**EXERCISE DETAILS**
Make an exact copy of the lines from the one containing "尿量の測り方 (572, 2138)" through the end of the records below, and leave out every picture.

Start of MATERIAL SUPPLIED

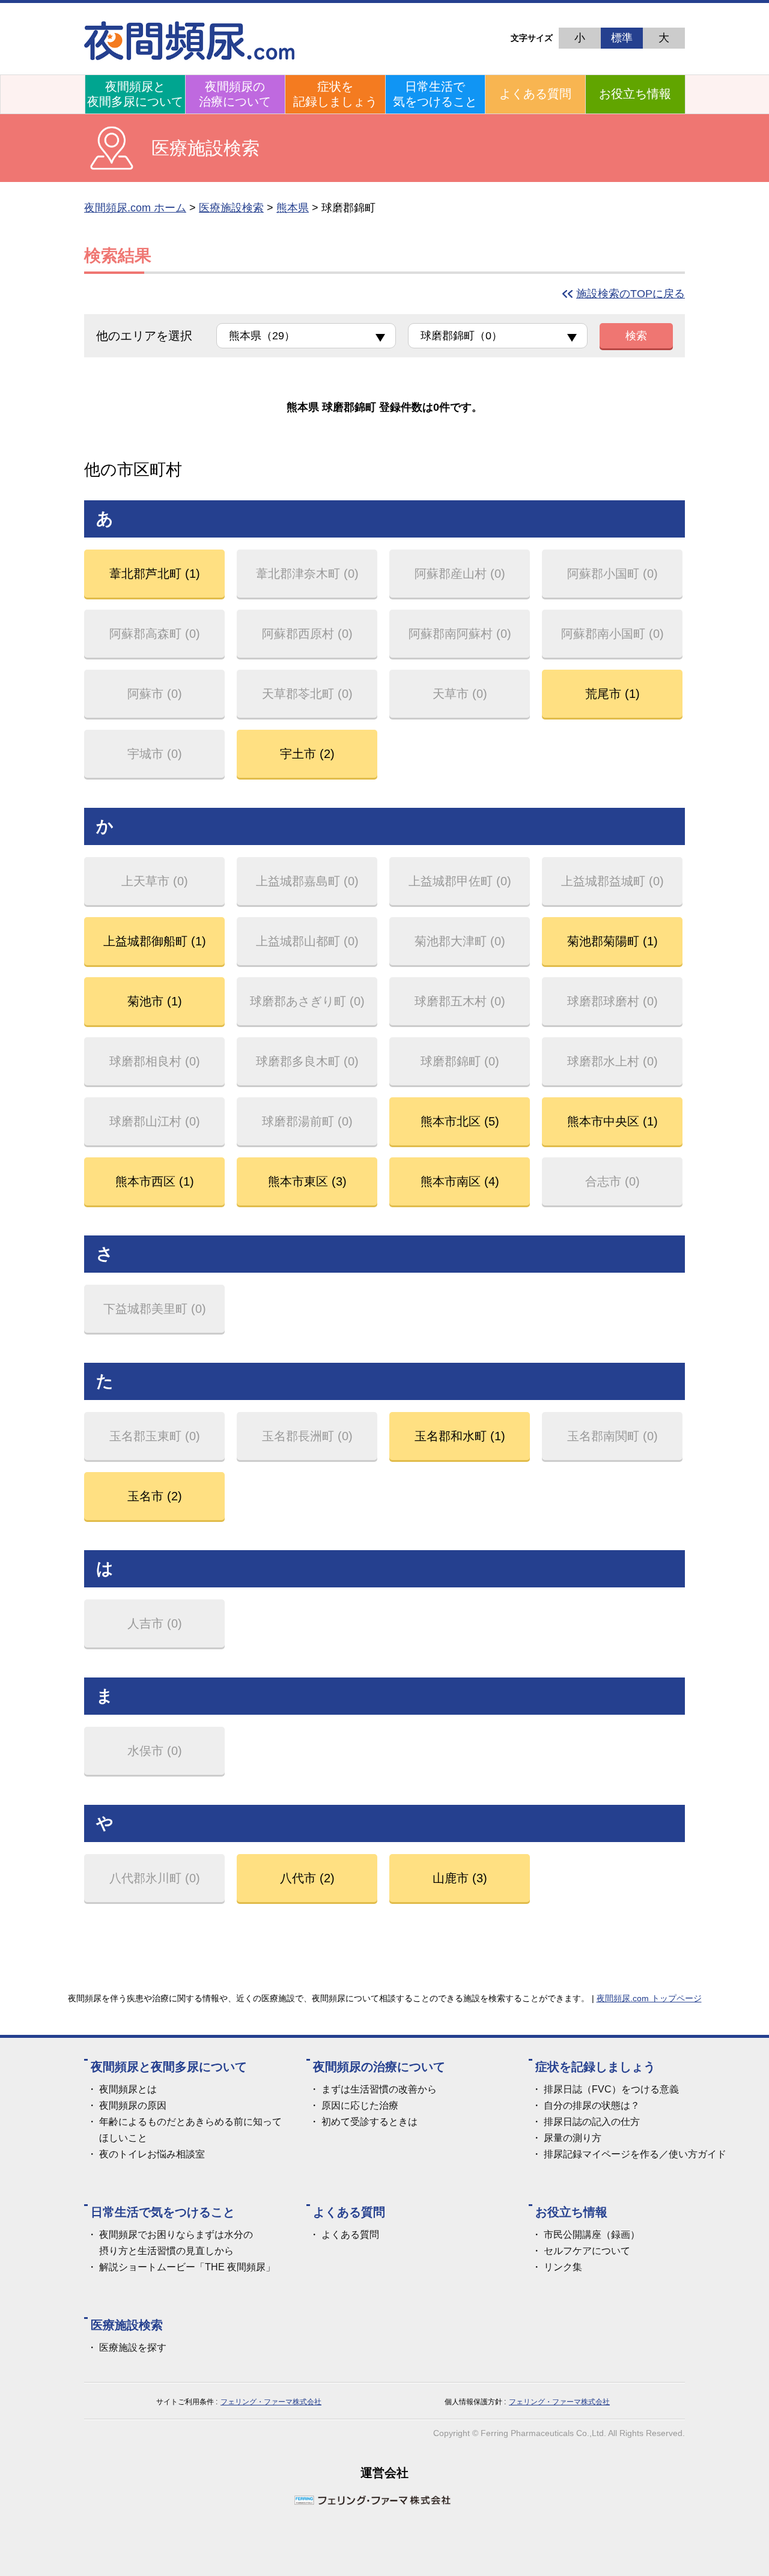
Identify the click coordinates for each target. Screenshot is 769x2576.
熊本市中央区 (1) (612, 1121)
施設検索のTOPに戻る (630, 294)
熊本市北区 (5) (460, 1121)
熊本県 (292, 208)
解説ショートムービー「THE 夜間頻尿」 (187, 2267)
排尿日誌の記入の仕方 (592, 2122)
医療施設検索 (231, 208)
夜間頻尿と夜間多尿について (135, 94)
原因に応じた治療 (359, 2105)
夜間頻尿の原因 (132, 2105)
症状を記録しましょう (335, 94)
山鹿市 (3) (460, 1878)
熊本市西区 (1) (154, 1181)
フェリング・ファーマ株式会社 (270, 2402)
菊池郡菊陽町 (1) (612, 941)
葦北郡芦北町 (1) (154, 573)
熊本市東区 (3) (307, 1181)
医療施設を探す (132, 2347)
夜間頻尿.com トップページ (649, 1998)
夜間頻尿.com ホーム (135, 208)
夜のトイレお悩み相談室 (152, 2154)
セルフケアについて (587, 2251)
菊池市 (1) (154, 1001)
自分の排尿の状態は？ (592, 2105)
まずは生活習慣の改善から (379, 2089)
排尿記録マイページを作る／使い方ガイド (635, 2154)
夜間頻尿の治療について (235, 94)
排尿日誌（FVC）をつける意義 (611, 2089)
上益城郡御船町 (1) (154, 941)
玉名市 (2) (154, 1496)
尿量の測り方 (572, 2138)
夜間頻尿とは (128, 2089)
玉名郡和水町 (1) (460, 1436)
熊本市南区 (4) (460, 1181)
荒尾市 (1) (612, 693)
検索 (636, 336)
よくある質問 (535, 93)
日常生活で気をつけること (435, 94)
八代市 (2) (307, 1878)
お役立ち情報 (635, 93)
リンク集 (563, 2267)
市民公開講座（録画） (592, 2234)
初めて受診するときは (369, 2122)
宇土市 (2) (307, 753)
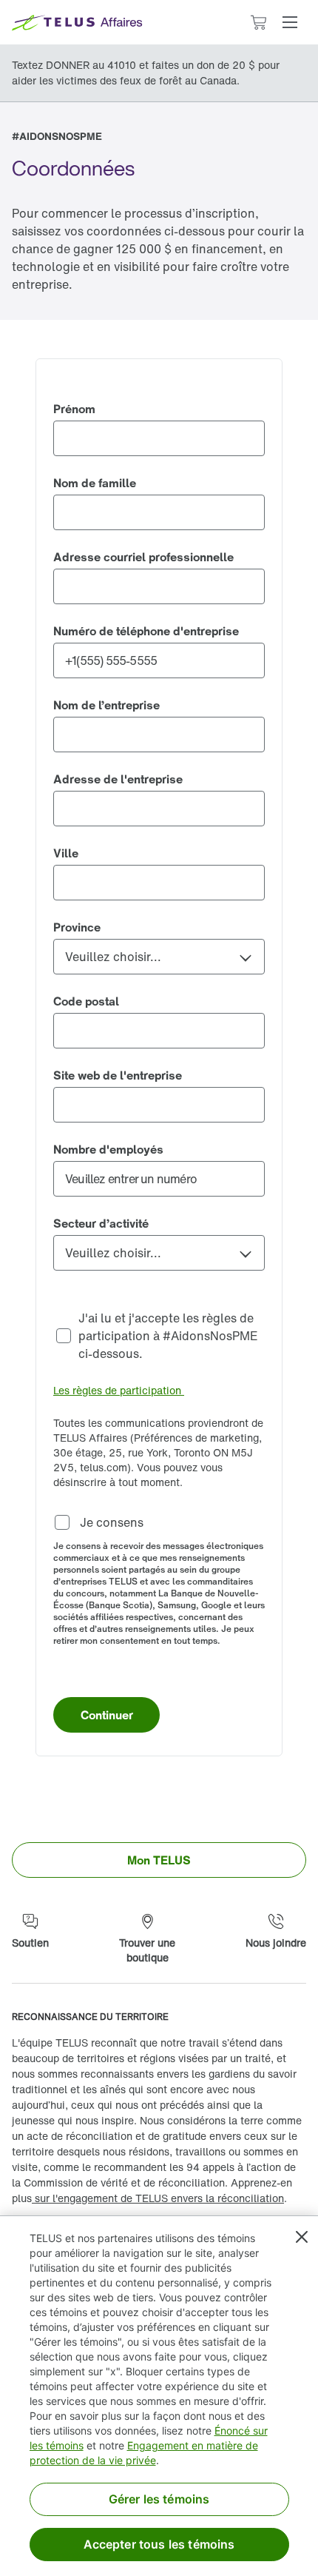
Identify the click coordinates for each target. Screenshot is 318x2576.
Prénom (74, 409)
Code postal (86, 1001)
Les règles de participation (118, 1390)
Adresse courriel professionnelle (143, 557)
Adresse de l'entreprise (118, 779)
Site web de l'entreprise (117, 1075)
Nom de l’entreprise (106, 705)
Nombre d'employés (108, 1149)
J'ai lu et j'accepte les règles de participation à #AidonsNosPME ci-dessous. (169, 1335)
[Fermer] (301, 2237)
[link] (159, 1860)
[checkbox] (159, 1335)
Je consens (110, 1522)
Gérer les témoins (159, 2499)
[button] (290, 22)
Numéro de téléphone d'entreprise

End of MATERIAL SUPPLIED

**RESULT FOR THIS EXERCISE**
尿量の測り方 (572, 2138)
夜間頻尿とは (128, 2089)
玉名郡和水町 (1) (460, 1436)
熊本市南区 (4) (460, 1181)
荒尾市 (1) (612, 693)
検索 (636, 336)
よくある質問 (535, 93)
日常生活で気をつけること (435, 94)
八代市 (2) (307, 1878)
お役立ち情報 (635, 93)
リンク集 (563, 2267)
市民公開講座（録画） (592, 2234)
初めて受診するときは (369, 2122)
宇土市 (2) (307, 753)
Identify the click coordinates for each target. Screenshot is 318x2576.
Prénom (74, 409)
Code postal (86, 1001)
Les règles de participation (118, 1390)
Adresse courriel professionnelle (143, 557)
Adresse de l'entreprise (118, 779)
Site web de l'entreprise (117, 1075)
Nom de l’entreprise (106, 705)
Nombre d'employés (108, 1149)
J'ai lu et j'accepte les règles de participation à #AidonsNosPME ci-dessous. (169, 1335)
[Fermer] (301, 2237)
[link] (159, 1860)
[checkbox] (159, 1335)
Je consens (110, 1522)
Gérer les témoins (159, 2499)
[button] (290, 22)
Numéro de téléphone d'entreprise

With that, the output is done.